**** Estratto del testo
Una delle indicazioni più lucide e concrete, e rivoluzionarie verrebbe da dire rispetto al ragionamento della sinistra italiana e della radicale soprattutto, arriva da Mariana Mazzucato (vedi qui e anche qui) new entry del gruppo di economisti
che daranno una mano al leader laburista inglese Jeremy Corbyn ad elaborare (o riscoprire?) una teoria economica della sinistra che coniughi crescita e benessere con uguaglianza, giustizia sociale e welfare.
********
**** Dati forniti
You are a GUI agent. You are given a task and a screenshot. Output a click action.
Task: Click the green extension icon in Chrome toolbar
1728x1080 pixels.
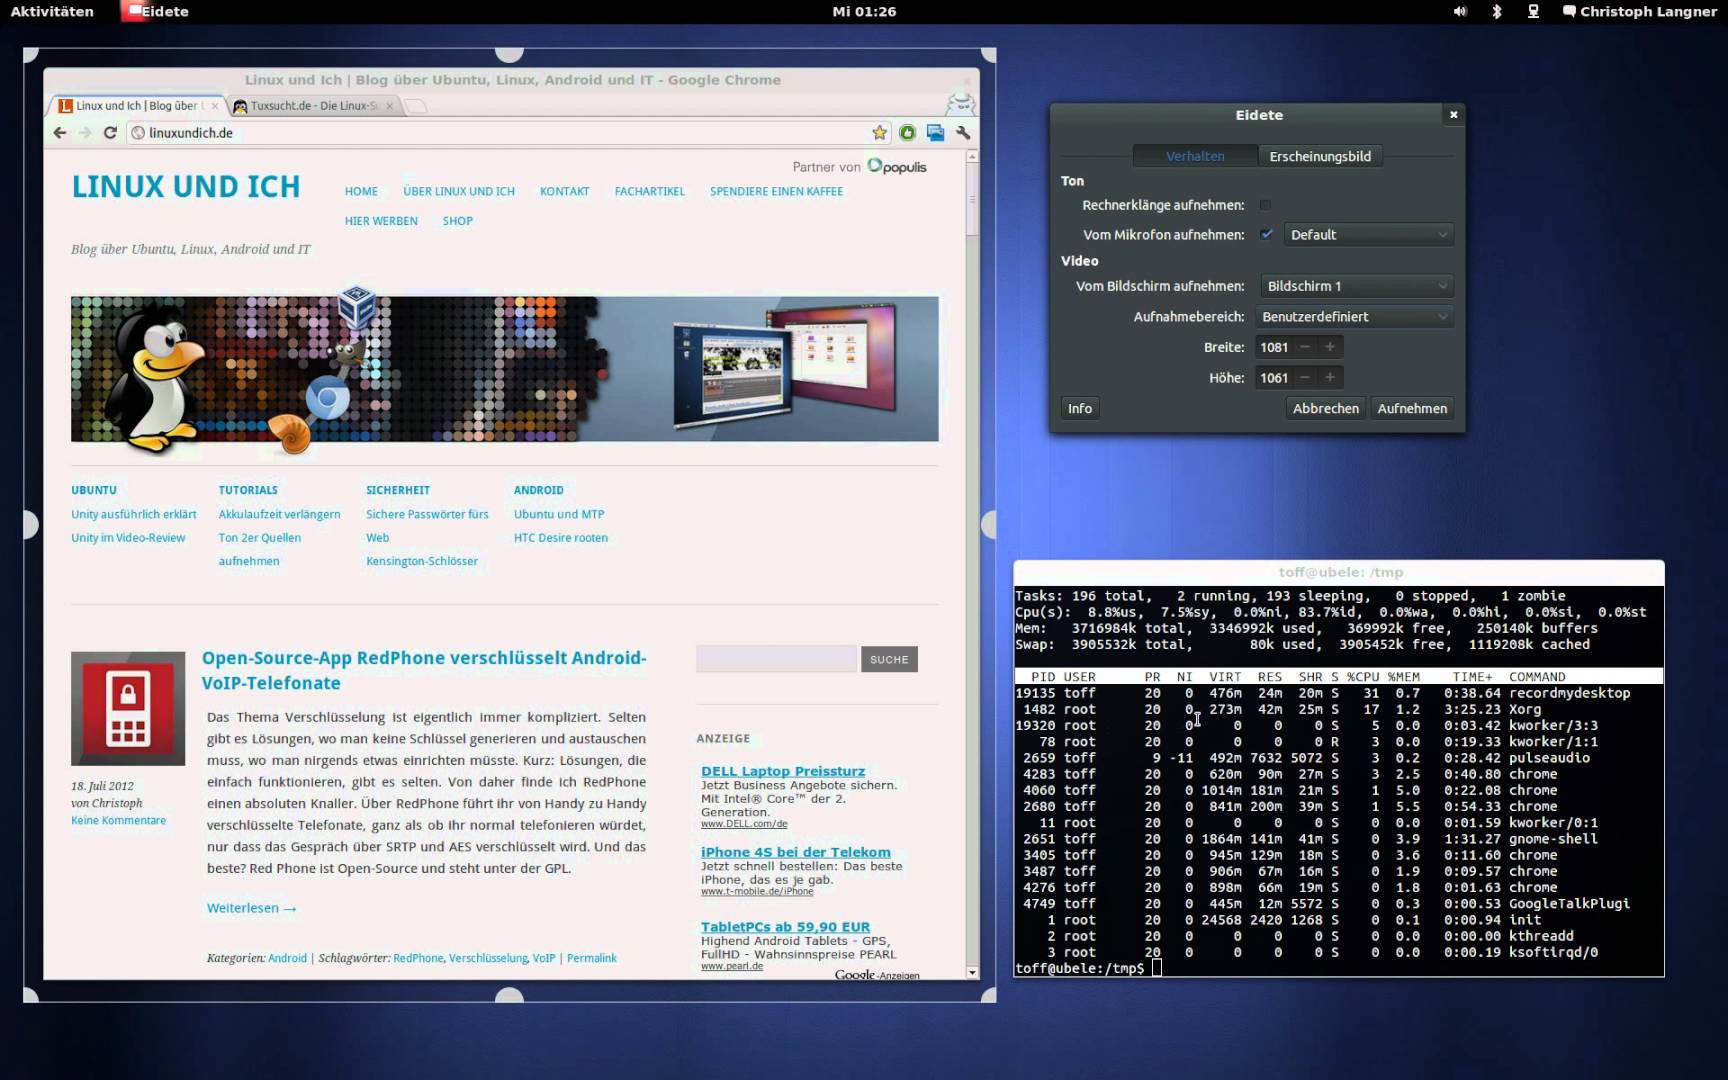tap(907, 133)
********
§ **Dettagli esercizio**
Puoi trascrivere senza modifiche la parte del brano su Mariana Mazzucato compresa tra "Una delle indicazioni" e "sociale e welfare.", estremi inclusi?

§ **Compito svolto**
Una delle indicazioni più lucide e concrete, e rivoluzionarie verrebbe da dire rispetto al ragionamento della sinistra italiana e della radicale soprattutto, arriva da Mariana Mazzucato (vedi qui e anche qui) new entry del gruppo di economisti
che daranno una mano al leader laburista inglese Jeremy Corbyn ad elaborare (o riscoprire?) una teoria economica della sinistra che coniughi crescita e benessere con uguaglianza, giustizia sociale e welfare.